I don't know how much experience you have w/tubing, piping, fittings, etc. But, make all of your connections that you can without putting stress on the pump. As far as the couplings that I screwed onto the pump itself, I tightened them by hand and not real tight (tech. term). The pump head connections seal pretty easily. Post any questions/learnings. Good Luck - Dwain
 
The pump will run much better if you use 1/2" hose barb instead of 3/8. This is especially true on the return (input) side of the pump. You should have no trouble stepping down from 3/4" to 1/2" with common plumbing parts.
 
I've learned that one of the best rules of thumb regarding these mag drive pumps is to use the largest diameter hose possible and the shortest convenient hose lengths. I use 5/8" ID hose throughout. All priming and flow rate issues have disappeared completely long ago when I upgraded the hoses. It's more important than one might think. The problem I had making the switch was abandoning the previous fittings and buying everything a second time. I've come to realize that this is a frequent occurance when developing one's brewery.
 
Sounds like you're on the right track, the two most common setups are the polysulphone QD's or the Brass QDs from McMaster. I personally use the QD's from McMaster, and haven't had a problem...flow is good, seal is good, price is right. Cheers!

DSCF0036.JPG
 
Those polysulfone connectors would be awesome and I will probably upgrade to those in the future but I just can't afford to drop 50$ on QD's right now. I like that setup you are using TwoHeadsBrewing, can you tell me what partnumbers those pieces are at mcmaster?

I also have a question for you guys, what type of hose should I use? Would reinforced vinyl be ok, or should I use something else due to the 212' liquid?
 
Those polysulfone connectors would be awesome and I will probably upgrade to those in the future but I just can't afford to drop 50$ on QD's right now. I like that setup you are using TwoHeadsBrewing, can you tell me what partnumbers those pieces are at mcmaster?

I also have a question for you guys, what type of hose should I use? Would reinforced vinyl be ok, or should I use something else due to the 212' liquid?

If you are going with the McMaster-Carr quick disconnects and do not need the internal valves, it's not going to cost anywhere near $50 if all you need is two sets. They cost under $9.00 a set. For hose, if you are pumping at or near 212*F you will need silicone tubing, perforably 1/2".

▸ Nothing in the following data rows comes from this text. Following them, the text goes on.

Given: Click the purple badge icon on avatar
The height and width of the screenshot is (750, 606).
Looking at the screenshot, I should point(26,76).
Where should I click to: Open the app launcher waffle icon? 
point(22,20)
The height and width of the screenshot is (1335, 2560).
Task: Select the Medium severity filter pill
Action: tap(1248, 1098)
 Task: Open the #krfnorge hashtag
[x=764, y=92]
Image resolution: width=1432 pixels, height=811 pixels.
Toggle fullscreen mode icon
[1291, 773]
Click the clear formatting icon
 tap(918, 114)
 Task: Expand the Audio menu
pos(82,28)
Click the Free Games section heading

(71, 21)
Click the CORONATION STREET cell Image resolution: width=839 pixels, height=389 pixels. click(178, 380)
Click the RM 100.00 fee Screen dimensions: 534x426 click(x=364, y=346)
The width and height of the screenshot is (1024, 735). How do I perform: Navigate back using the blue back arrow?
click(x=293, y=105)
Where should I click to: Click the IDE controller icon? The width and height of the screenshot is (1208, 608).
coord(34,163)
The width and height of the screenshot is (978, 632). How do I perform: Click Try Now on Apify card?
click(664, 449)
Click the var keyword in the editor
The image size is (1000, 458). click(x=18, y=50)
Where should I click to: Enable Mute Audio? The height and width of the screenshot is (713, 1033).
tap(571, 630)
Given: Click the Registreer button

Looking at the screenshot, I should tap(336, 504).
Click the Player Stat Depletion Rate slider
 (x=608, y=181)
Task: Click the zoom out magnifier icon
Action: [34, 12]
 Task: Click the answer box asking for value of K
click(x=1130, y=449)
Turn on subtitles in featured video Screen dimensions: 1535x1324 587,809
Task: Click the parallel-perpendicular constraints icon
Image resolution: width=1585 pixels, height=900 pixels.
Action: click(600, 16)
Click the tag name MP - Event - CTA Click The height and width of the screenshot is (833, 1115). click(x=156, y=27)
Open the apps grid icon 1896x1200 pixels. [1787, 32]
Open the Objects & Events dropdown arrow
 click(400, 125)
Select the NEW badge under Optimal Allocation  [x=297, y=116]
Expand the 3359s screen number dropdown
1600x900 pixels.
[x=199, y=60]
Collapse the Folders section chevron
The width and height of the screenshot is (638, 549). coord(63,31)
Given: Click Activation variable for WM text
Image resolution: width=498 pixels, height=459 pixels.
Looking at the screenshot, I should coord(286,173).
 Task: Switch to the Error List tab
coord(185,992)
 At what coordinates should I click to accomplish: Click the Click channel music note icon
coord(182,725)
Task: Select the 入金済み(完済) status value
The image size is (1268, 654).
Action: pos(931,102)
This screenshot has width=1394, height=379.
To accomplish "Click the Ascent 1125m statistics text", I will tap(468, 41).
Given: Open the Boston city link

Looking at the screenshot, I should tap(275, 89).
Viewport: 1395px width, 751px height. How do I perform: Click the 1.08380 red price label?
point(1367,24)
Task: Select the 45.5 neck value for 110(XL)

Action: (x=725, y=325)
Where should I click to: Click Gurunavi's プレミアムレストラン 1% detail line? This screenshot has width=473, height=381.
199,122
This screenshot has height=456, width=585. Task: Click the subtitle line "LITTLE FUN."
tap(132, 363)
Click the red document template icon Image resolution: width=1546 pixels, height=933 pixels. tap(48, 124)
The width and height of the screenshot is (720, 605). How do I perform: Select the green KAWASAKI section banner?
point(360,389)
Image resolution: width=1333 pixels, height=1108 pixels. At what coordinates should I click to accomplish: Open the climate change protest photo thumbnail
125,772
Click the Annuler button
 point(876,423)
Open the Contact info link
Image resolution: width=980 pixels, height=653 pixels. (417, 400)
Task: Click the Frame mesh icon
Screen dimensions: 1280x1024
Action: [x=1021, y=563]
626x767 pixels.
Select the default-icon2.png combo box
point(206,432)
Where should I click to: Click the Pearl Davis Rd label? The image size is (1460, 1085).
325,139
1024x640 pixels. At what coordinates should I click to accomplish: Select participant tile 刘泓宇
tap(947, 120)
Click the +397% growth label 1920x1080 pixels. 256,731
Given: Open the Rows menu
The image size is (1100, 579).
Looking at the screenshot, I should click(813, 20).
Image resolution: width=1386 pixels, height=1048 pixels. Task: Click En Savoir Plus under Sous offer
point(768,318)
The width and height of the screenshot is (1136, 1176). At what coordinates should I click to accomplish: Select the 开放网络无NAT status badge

Male Quick Disconnect Part Number 6739K59 ($1.93 each): McMaster-Carr High-Flow Coolant Line Male to 1/2" NPT Male Quick-Disconnect Hose Coupling

Female Quick Disconnect Part Number 6739K64 ($6.47 each): McMaster-Carr High-Flow Coolant Line Female to Hose Barb Quick-Disconnect Hose Coupling
 
Looks like I may go with those QD's, cheap and effective. Does HD or Lowes carry silicone tubing in that size? I have been running reinforced vinyl on my hot side of my CFC for a while now and I am just now thinking that I am probably leaching off some nasty chems into my beer by doing this.
 
Looks like I may go with those QD's, cheap and effective. Does HD or Lowes carry silicone tubing in that size? I have been running reinforced vinyl on my hot side of my CFC for a while now and I am just now thinking that I am probably leaching off some nasty chems into my beer by doing this.

No....Buy that from McMaster-Carr also. It's a $1.35 a foot. McMaster-Carr 1/2" Silicone Tubing
 
Thanks sawdustguy for posting that info...damn work gettting in the way of my HBT! :rolleyes:

I bought my silicone tubing from MoreBeer.com, but it's a bit more at $2.10 per foot. Same stuff I think, except the morebeer tubing is translucent (NOT transparent). This makes it easier to see the liquid in the line, and if you've got any air bubbles. Pricey, but I think it was totally worth it. I think I ordered 18': 2 x 6' sections, and 2 x 3' sections. Totally more than I needed, but i like the flexibility.

Vessel -> Pump In: 6 feet
Pump out -> Vessel: 6 feet
MLT -> BK: 3 feet
CFC -> Fermemter: 3 feet
 
You guys are awesome help, thanks so much. I will be putting my order with mcmaster asap!
 
The Mcmaster stuff listed there is 1/16" wall thickness. I think a few other on here have made that mistake before and regretted it. It kinks and can be ballooned out with a little pressure. The morebeer stuff is 1/8" wall and it's good stuff. Mcmaster's price for that is over $3 a foot.